AI Publishing Feedback Experimentation

A store of Data Science experimental work, started in Feb 2024, on how AI could help in understanding user feedback in GOV.UK Publishing.

Nomenclature

TODO

Technical documentation

You have two options for running the application locally:

run it over the remote vector store (Qdrant collection), or
populate a local collection and run over that.

You can run locally either with docker from the command line, or using docker-compose to run everything with one command. You can also deploy the application to Cloud Run using Cloud Build which allows you to run the application in the cloud.

Populating the collection only

You can run collection/main.py to populate the collection, setting environment variables to relevant IP addresses and ports, depending on whether you are running locally or remotely (e.g. on a VM). Set the arguments "-ev" to only populate the evaluation collection, and "-rs" to attempt to restore the collection(s) from the latest available snapshot. If this is not set, or fails, the script will query BigQuery, create vectors and populate the collection(s) with these.

Running the application locally using Docker compose

Note: This will run the Streamlit app, the Qdrant database, and the evaluation script on your local machine.

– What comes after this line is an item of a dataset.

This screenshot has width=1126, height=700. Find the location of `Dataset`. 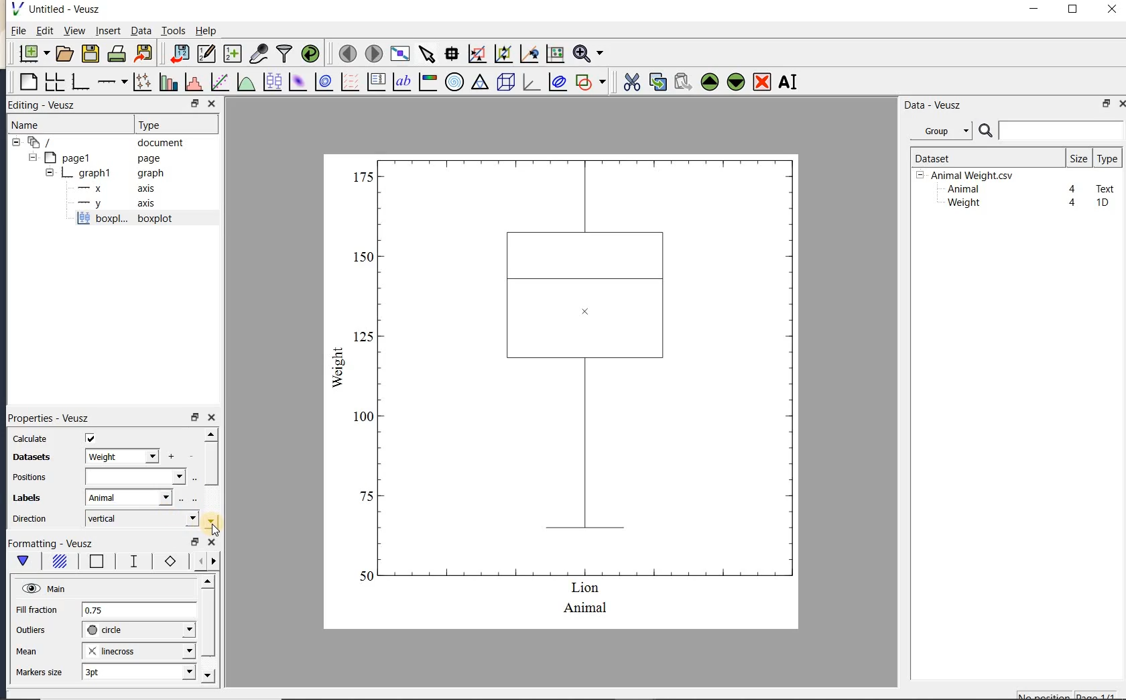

To run the application, make sure you have docker and docker-compose installed and have the relevant environment variables stored (speak with the AI team). Then run docker-compose up.

You will also need to download data to fill the dashboard dropdowns. The script app/get_metadata_for_filters.py does this and is run in app/main.py.

Running the application locally using Docker

To run locally using Docker, you can run docker run -p 6333:6333 -p 6334:6334 -v $(pwd)/qdrant_storage:/qdrant/storage:z qdrant/qdrant and then run python collection/create_collection.py to populate the local collection, ensuring QDRANT_HOST is set to "localhost" in your environment variables. This may take a while to run

You can then run streamlit run app/main.py to run the application locally.

Running the application locally using a remote Qdrant database in Compute Engine

Note: This will run ONLY the Streamlit app on your local machine.

To run the application locally using a remote Qdrant database in Compute engine you can simply run streamlit run app/main.py from the root directory. This will start the application on your local machine and connect to the remote Qdrant database IF you have the correct environment variables set. The environment variables are stored in the compute_engine.env file in the root directory.

Troubleshooting: Pay particular attention to the QDRANT_HOST environment variable, and ensure that the VM instance is running in Google Compute Engine. If the collection on the VM has not been created/populated yet, run python collection/create_collection.py to populate it.

Deploy the application to Cloud Run with Cloud Build

Note: This will deploy the Streamlit app to Cloud Run using Cloud Build.

Check that the root directory contains a cloudbuild.yaml and a Dockerfile. These files define the build process and app requirements.

Build the Image: From the root directory, run gcloud builds submit --config cloudbuild.yaml. This command builds the app's container image using Cloud Build, based on instructions in cloudbuild.yaml, and pushes it to Google Artifact Registry.
Deploy to Cloud Run: Instead of manually setting environment variables in the cloud console, run the deploy_to_cloudrun.sh script locally using bash deploy_to_cloudrun.sh. This script automates the deployment to Cloud Run, including setting environment variables.

Troubleshooting: if the service is deployed but the application fails saying that it cannot find a folder/file, then you can use gcloud builds submit --config cloudbuild_ls.yaml. This takes the image pushed to Artifact Registry, opens it, and runs a command to recursively list the files in the container. This can help you debug what files are missing. This will not download the image to your local machine which saves space (~8GB) but will still take a while to run.

A note on Poetry

To install dependencies into a new environment, run poetry install. This will create an environment if one does not already exist, following the naming convention "project-name-py3.XX".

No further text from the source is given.